Exercise objective:
Repeat only the stretch of lines below that runs from the line with "décembre 2016 (39, 1320)" through the line with "août 2013 (34, 1597)", unaltered.

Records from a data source
-- -- --
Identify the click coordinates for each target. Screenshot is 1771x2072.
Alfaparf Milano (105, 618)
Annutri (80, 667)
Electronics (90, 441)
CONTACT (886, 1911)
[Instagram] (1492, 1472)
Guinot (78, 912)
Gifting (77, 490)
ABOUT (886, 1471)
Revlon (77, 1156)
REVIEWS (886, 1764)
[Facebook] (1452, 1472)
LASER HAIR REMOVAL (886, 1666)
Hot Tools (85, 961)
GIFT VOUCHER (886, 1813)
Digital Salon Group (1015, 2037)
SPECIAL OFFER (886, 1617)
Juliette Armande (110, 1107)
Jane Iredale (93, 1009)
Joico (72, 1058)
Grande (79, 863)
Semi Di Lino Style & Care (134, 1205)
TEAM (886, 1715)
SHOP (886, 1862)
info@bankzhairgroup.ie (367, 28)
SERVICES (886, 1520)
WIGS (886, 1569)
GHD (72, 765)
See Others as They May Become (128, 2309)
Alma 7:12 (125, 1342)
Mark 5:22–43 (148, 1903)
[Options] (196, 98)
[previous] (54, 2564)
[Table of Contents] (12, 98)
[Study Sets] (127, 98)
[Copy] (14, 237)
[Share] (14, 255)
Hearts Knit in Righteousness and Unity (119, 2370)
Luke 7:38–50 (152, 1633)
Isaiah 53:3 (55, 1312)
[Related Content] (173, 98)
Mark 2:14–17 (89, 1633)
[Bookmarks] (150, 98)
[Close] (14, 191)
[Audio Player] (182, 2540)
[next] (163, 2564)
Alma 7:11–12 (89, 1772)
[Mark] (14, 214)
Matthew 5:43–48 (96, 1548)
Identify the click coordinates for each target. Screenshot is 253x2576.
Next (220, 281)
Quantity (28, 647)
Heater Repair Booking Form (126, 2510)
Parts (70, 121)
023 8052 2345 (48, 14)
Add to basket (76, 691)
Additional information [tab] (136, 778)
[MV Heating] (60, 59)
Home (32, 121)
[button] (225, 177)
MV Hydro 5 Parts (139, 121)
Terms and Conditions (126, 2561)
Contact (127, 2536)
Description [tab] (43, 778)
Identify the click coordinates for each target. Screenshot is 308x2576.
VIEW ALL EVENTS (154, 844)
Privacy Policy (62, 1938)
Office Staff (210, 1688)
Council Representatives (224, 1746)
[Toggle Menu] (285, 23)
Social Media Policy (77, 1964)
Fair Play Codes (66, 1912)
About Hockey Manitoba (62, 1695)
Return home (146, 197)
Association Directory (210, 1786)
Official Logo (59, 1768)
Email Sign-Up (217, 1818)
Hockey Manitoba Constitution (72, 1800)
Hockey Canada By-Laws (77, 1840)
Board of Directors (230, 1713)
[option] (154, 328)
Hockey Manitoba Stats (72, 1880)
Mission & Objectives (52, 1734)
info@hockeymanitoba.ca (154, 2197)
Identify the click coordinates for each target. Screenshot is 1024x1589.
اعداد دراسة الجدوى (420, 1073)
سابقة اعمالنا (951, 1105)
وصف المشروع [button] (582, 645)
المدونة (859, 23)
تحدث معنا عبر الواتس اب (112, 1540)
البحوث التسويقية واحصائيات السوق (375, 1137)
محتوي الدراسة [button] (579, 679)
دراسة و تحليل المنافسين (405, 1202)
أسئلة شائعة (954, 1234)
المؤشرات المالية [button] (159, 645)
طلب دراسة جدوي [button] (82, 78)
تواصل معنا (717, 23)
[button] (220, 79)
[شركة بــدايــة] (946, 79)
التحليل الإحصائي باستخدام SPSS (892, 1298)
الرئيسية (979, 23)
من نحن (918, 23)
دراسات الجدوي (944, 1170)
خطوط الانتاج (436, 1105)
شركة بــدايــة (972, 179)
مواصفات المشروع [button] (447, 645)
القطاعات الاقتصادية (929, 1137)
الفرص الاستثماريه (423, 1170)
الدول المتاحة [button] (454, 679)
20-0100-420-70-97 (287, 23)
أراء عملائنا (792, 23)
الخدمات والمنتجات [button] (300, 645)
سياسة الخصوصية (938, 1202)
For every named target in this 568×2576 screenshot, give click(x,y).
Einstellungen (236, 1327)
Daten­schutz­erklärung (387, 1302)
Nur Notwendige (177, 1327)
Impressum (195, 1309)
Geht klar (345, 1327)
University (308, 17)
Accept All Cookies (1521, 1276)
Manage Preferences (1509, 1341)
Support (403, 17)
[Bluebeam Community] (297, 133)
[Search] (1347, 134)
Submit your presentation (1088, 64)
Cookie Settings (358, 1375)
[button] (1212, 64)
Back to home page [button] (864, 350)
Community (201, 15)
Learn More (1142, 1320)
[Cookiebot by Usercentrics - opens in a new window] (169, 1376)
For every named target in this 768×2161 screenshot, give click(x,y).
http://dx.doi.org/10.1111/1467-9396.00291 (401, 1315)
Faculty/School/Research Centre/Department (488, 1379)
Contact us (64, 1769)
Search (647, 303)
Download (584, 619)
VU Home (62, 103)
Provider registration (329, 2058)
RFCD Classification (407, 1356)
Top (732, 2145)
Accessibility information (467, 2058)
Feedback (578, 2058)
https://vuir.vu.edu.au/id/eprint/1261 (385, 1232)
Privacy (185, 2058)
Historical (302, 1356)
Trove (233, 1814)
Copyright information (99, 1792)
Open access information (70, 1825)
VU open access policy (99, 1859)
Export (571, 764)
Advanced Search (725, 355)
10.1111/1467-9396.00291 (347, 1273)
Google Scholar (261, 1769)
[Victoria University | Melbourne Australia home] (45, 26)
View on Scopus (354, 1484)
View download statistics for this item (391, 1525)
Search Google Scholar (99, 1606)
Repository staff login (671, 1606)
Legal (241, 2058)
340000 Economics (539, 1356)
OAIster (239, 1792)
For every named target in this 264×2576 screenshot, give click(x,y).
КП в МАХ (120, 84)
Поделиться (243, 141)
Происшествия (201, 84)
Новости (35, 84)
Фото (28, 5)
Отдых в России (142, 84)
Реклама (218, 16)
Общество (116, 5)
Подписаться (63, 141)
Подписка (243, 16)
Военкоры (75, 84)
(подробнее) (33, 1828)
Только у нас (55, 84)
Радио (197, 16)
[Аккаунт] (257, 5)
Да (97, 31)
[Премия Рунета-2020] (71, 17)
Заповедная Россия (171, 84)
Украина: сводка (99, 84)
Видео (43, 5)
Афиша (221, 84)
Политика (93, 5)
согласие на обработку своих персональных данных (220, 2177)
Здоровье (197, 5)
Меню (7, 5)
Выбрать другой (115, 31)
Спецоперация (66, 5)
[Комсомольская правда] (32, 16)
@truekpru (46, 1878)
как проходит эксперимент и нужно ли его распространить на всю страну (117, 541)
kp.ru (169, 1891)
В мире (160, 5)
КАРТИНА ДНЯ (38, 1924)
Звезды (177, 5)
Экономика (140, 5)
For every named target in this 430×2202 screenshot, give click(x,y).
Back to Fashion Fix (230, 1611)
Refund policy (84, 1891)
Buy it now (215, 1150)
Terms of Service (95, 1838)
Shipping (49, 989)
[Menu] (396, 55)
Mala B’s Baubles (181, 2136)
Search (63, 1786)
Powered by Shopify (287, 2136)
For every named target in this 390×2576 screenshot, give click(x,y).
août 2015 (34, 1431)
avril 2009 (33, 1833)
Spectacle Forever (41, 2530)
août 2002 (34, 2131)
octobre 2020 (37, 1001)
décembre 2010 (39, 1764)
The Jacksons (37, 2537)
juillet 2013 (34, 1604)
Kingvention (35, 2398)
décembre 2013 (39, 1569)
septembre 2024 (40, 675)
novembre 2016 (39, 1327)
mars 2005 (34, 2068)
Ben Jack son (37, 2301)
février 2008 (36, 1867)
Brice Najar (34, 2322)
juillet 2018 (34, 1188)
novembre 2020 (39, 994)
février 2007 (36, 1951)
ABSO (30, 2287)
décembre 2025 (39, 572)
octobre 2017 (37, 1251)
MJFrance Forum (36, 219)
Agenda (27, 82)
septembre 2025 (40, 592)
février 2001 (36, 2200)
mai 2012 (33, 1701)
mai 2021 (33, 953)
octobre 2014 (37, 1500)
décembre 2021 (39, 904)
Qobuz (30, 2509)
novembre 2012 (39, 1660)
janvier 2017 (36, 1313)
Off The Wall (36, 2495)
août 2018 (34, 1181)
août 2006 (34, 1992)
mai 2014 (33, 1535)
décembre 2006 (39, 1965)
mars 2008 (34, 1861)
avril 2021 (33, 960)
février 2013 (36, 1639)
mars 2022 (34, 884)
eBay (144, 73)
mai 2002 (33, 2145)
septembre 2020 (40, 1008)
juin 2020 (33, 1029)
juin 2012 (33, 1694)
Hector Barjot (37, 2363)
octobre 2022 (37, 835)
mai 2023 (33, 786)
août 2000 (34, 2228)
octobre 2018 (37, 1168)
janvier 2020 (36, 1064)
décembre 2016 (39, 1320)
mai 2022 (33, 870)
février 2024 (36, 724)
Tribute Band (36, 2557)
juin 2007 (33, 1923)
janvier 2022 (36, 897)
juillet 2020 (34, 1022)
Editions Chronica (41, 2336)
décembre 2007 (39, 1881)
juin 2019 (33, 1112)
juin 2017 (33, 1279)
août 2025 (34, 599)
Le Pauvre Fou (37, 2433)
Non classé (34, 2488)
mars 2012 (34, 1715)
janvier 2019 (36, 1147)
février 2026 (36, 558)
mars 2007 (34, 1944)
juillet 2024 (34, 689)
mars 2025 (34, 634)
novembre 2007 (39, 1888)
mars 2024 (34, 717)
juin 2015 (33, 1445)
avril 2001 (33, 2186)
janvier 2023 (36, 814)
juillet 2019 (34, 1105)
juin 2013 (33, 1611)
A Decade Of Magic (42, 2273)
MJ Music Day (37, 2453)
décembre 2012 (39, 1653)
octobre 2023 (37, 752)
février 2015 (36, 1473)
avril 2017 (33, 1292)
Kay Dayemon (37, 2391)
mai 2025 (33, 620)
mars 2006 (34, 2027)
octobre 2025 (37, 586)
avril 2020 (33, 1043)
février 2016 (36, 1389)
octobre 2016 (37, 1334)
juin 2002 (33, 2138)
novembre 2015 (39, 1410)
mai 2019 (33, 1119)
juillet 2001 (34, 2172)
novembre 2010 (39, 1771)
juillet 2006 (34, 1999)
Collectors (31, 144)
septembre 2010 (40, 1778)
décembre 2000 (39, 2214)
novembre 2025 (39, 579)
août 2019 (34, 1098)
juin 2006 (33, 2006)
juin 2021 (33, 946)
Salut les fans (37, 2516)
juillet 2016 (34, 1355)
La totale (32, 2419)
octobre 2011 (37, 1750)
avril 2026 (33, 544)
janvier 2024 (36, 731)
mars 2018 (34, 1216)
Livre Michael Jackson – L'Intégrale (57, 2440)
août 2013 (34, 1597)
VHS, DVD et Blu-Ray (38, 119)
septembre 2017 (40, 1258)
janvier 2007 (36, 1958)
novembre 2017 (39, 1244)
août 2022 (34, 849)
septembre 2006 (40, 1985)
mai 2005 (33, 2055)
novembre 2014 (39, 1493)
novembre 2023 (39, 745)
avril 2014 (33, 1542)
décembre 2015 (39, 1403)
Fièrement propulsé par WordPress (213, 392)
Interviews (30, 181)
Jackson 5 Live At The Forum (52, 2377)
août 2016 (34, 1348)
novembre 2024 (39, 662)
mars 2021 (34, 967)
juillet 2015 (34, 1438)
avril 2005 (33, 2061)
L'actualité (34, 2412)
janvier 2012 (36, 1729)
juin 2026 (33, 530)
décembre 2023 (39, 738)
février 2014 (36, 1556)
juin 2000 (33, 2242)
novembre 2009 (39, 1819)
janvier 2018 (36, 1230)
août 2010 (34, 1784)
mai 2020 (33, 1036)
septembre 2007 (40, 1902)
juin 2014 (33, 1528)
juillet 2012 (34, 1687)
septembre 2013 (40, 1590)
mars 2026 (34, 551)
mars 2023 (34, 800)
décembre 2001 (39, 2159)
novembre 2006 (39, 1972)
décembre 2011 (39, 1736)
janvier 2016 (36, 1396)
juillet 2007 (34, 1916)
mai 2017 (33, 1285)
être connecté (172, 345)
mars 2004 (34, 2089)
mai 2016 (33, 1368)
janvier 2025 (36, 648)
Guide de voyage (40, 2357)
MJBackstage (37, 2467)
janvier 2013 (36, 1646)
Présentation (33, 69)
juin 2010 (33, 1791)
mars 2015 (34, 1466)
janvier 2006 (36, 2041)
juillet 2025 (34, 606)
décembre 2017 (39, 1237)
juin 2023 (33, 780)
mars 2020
-- -- --
Exercise answer:
décembre 2016 (39, 1320)
mai 2022 (33, 870)
février 2024 (36, 724)
Tribute Band (36, 2557)
juin 2007 (33, 1923)
janvier 2022 (36, 897)
juillet 2020 (34, 1022)
Editions Chronica (41, 2336)
décembre 2007 (39, 1881)
juin 2019 (33, 1112)
juin 2017 (33, 1279)
août 2025 (34, 599)
Le Pauvre Fou (37, 2433)
Non classé (34, 2488)
mars 2012 (34, 1715)
janvier 2019 (36, 1147)
février 2026 (36, 558)
mars 2007 (34, 1944)
juillet 2024 (34, 689)
mars 2025 (34, 634)
novembre 2007 (39, 1888)
mars 2024 (34, 717)
juin 2015 (33, 1445)
avril 2001 (33, 2186)
janvier 2023 (36, 814)
juillet 2019 (34, 1105)
juin 2013 (33, 1611)
A Decade Of Magic (42, 2273)
MJ Music Day (37, 2453)
décembre 2012 (39, 1653)
octobre 2023 (37, 752)
février 2015 (36, 1473)
avril 2017 (33, 1292)
Kay Dayemon (37, 2391)
mai 2025 (33, 620)
mars 2006 (34, 2027)
octobre 2025 (37, 586)
avril 2020 (33, 1043)
février 2016 (36, 1389)
octobre 2016 (37, 1334)
juin 2002 (33, 2138)
novembre 2015 (39, 1410)
mai 2019 (33, 1119)
juillet 2001 (34, 2172)
novembre 2010 (39, 1771)
juillet 2006 (34, 1999)
Collectors (31, 144)
septembre 2010 (40, 1778)
décembre 2000 (39, 2214)
novembre 2025 (39, 579)
août 2019 (34, 1098)
juin 2006 (33, 2006)
juin 2021 (33, 946)
Salut les fans (37, 2516)
juillet 2016 (34, 1355)
La totale (32, 2419)
octobre 2011 (37, 1750)
avril 2026 (33, 544)
janvier 2024 (36, 731)
mars 2018 (34, 1216)
Livre Michael Jackson – L'Intégrale (57, 2440)
août 2013 (34, 1597)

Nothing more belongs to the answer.